Challenges to recognizing the problem
There are no screening protocols in the clinical setting that are designed specifically for detecting illicit substance abuse among older adults. Furthermore, diagnosis can be easily overlooked because the signs and symptoms of illicit substance use can be mistaken for other illnesses. To complicate matters further, older adults often do not disclose their substance use, understate it, or even try to explain away their symptoms.1 Many older adults live alone, which may increase their risk of receiving no treatment.14
Older adults generally experience reduced tolerance to the effects of illicit substances because of age-related physiologic changes, such as decreases in renal functioning, motor functioning, and cardiac output; altered liver metabolism of certain drugs; and elevated blood glucose levels.15 As a result, symptoms of illicit substance use could be mistaken for dementia or other forms of cognitive impairment.1,16
Although not designed specifically for older adults, an evidence-based screening instrument, such as the CAGE Questionnaire Adapted to Include Drugs, may be helpful in identifying substance abuse in these patients. Urine and/or serum drug screening, along with obtaining a comprehensive history from a trustworthy source, is useful for diagnosis.
Pharmacologic treatments
Research evaluating the use of medication for treating substance abuse specifically in older adults is extremely limited; studies have focused primarily on younger patients or mixed-age populations. Treatments that have been shown to be effective for younger patients may or may not be effective for older adults.

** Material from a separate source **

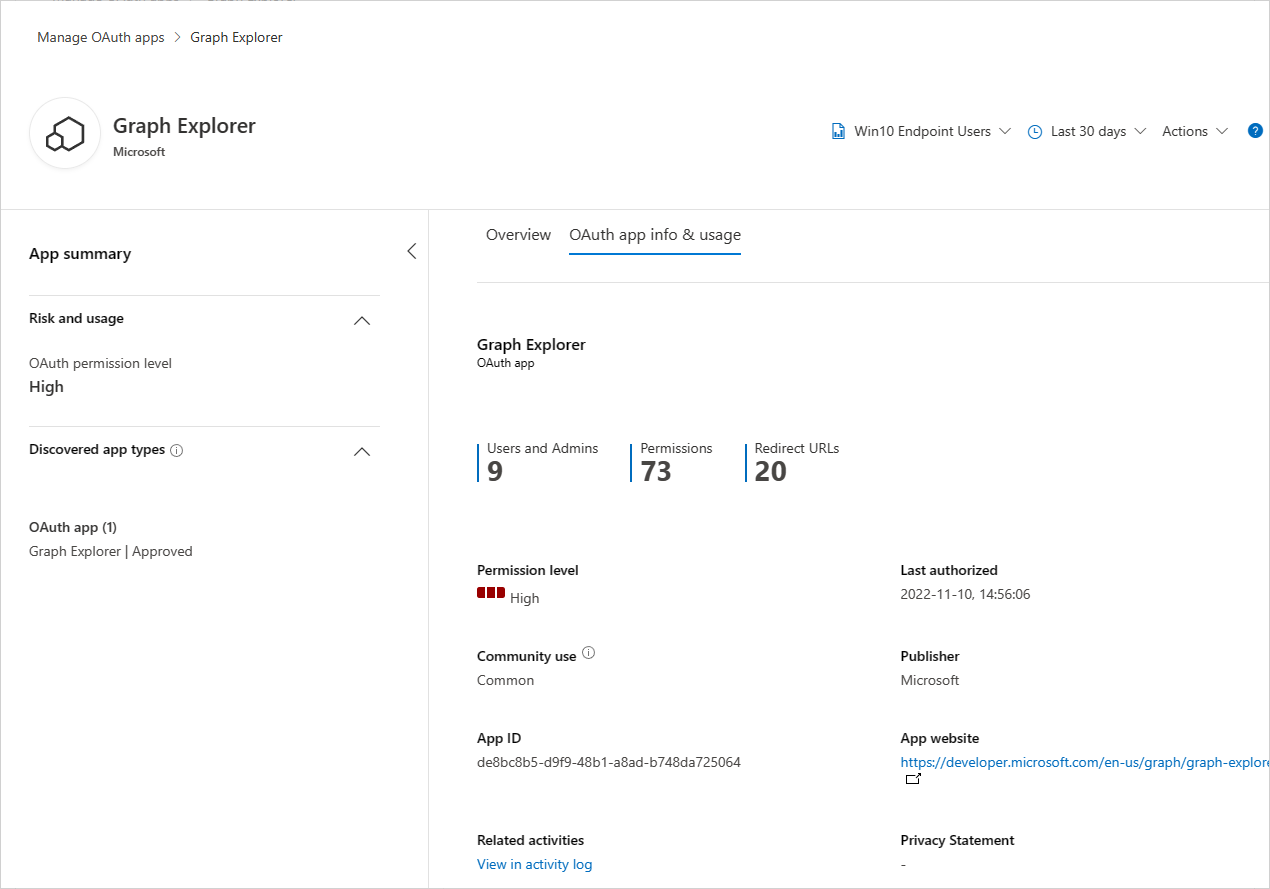Collapse the Risk and usage section

click(362, 320)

Marijuana. There are no FDA-approved treatments for marijuana abuse. An open-label study found that N-acetylcysteine, 1,200 mg twice a day, resulted in a significant reduction in marijuana craving as measured by the 12-item version of the Marijuana Craving Questionnaire.17 In a double-blinded placebo-controlled study, adolescents who were dependent on marijuana who received N-acetylcysteine, 1,200 mg twice a day, were more than twice likely to stop marijuana use compared with those who received placebo.18 Some researchers have proposed that N-acetylcysteine may prevent continued use of marijuana via glutamate modulation in the nucleus accumbens. Animal models have demonstrated that chronic drug self-administration downregulates the cystine-glutamate exchanger in the nucleus accumbens, and that N-acetylcysteine upregulates this exchanger, which reduces reinstatement of drug seeking.Further studies are needed to verify this speculation.